Munene works a 12-hour shift at a tech start up, living the dream of a cutting edge existence at his company’s swanky Euro-styled co-working space in the heart of Silicon Savannah. You may know a Munene. For his dream, he pays dearly: one-hour commutes each way and a shoebox apartment in South C that he can barely afford on his entry-level salary. The free time he gets on weekends is devoted to furthering his career or occasionally having a beer with mates after work at overpriced bars in Westlands. At the end of the month, after he’s sent the rest of his earnings upcountry to his grandmother, he cooks a packet of Ramen noodles over a hot plate in his closet-sized kitchen. And over that cup of Ramen, his mind drifts nostalgically to his ancestral plot outside of Meru to which he fantasizes going next long weekend in order to escape the mounting pressures of the city and breathe fresh air once again. Maybe, he thinks to himself, he can go back there one day and set up some type of Agri or Fin-tech business of his own. What he doesn’t yet realize is that his idyllic vision, this understood balance between city and nature, is also quickly becoming the same urban nightmare from which he wants to ultimately escape.
Munene’s story is representative of a 60 percent slice of young people (18 to 34 years-old) living in Nairobi today. With 200,000 people moving into the Nairobi CBD each year, accelerating congestion, pollution and the affordable housing crisis, the plight of Munene’s daily life and those like him is likely to get worse before it gets any better.
The U.N. projects that by 2050, 70 percent of humanity will live in cities, and that more than half of global population growth between now and 2050 is expected to occur in Africa. By 2060, African cities will have more than doubled in population—more people, more cities, more congestion…more, more, more.
How do we get off the ever-faster spinning, gleaming carousel of the city, take a breath and look ahead to how we want to shape our lives? One of the greatest critical thinkers and designers of a generation, Rem Koolhaas, would say the answer may well lie in the forgotten or ignored ‘countryside’ of this world and imagining, or perhaps re-imagining, what future we see for this vast landscape.
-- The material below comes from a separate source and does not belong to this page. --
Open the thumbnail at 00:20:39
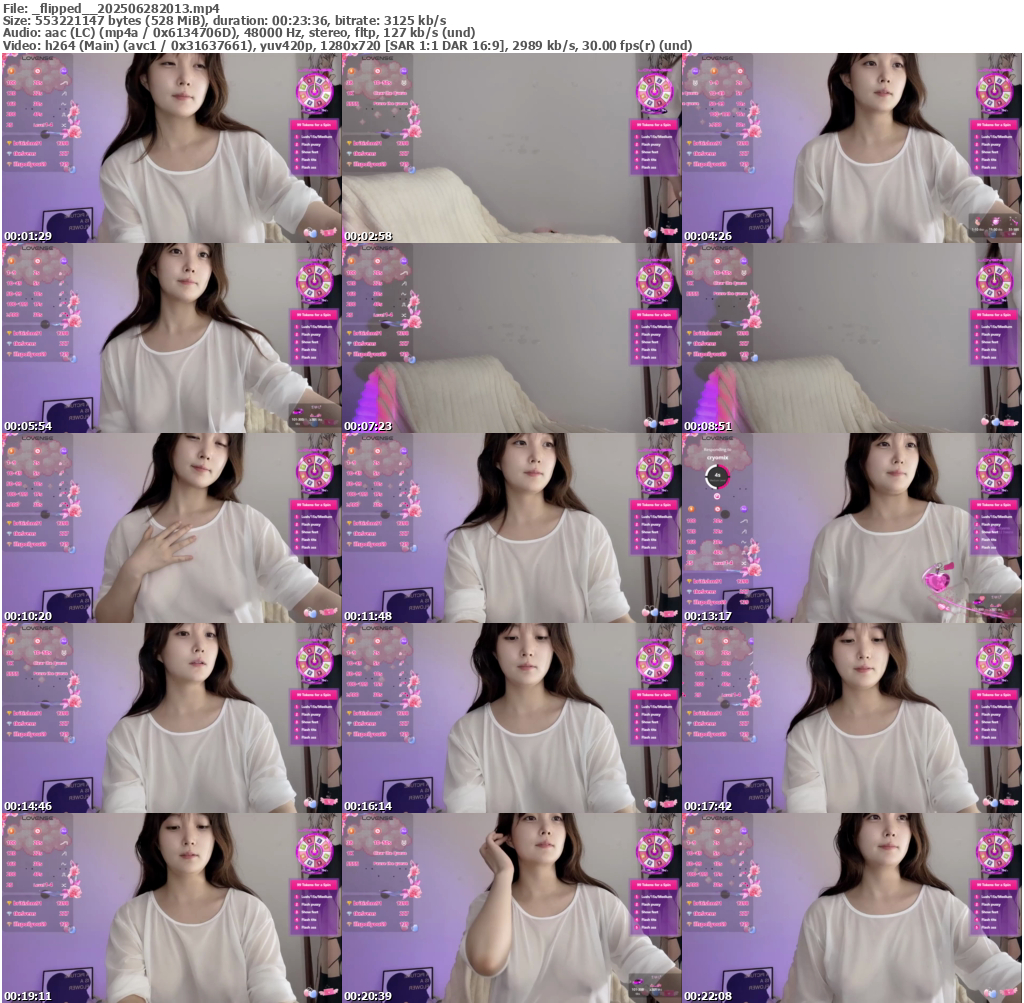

“Are we really heading to an absurd outcome where the vast majority of mankind lives in only two percent of the earth’s ‘over-populated’ surface and that the remaining 98 percent would be inhabited by only one-fifth of humanity, staying there to serve them [the cities]?" asks Koolhaas.
"In the past decade, I have noticed that while much of our energies and intelligence have been focused on the urban areas of the world, the countryside has changed dramatically under the influence of global warming, the market economy, American tech companies, African and European initiatives, Chinese politics, and other forces. This story is largely untold.”
These are some of the big themes driving Koolhaas’s recently opened Guggenheim exhibition Countryside, The Future?. The exhibit is co-authored by his firm’s think tank, AMO, its director, Samir Bantal, and a host of global contributors including two University of Nairobi lecturers in architecture, who also run their own private practices, Dr. Linda Nkatha Gichuyia and Etta Madete, alongside a raft of UoN architectural and design students.
In what could well be called the world’s largest info-graphic of mixed media and meta-data spanning eight floors of the Guggenheim - or about eight New York City blocks - the show covers the history and future of our complicated relationship between urban places and nature. It encompasses over five years of research from every continent and may well take as many years to unravel it as it took the curators to produce it. But the general consensus of the exhibition’s content seems to regard the world’s countryside as a fully un-explored opportunity for all of humankind.
“It’s the strangest thing, ever since we invented the city, we’ve been leaving the countryside,” says Bantal. “The agenda of the show and the Kenya installation is to put the countryside back on the agenda. To make sure that people understand that this imbalance between city and country needs to be corrected and that if we talk about the city, we cannot do that without thinking about the consequences in the countryside. Countryside has proven to be humanity’s imminent future.”
The co-authors of the Kenya/East Africa installation, entitled Ocha: African Avant-Garde, sees the countryside as “an opportunity to plant seeds of a new life, different from the generation before us but rooted in old ancestral grounds.” And they go on to explain a leap of faith that Kenyans, particularly young Kenyans, must take in no longer regarding the Kenya countryside as a “backward notion of farm life.” In their eyes The Village, our collective Ocha, is now “a voice of reason” and perhaps an answer to Munene’s zombie-like struggle in the absolutism of the urban landscape.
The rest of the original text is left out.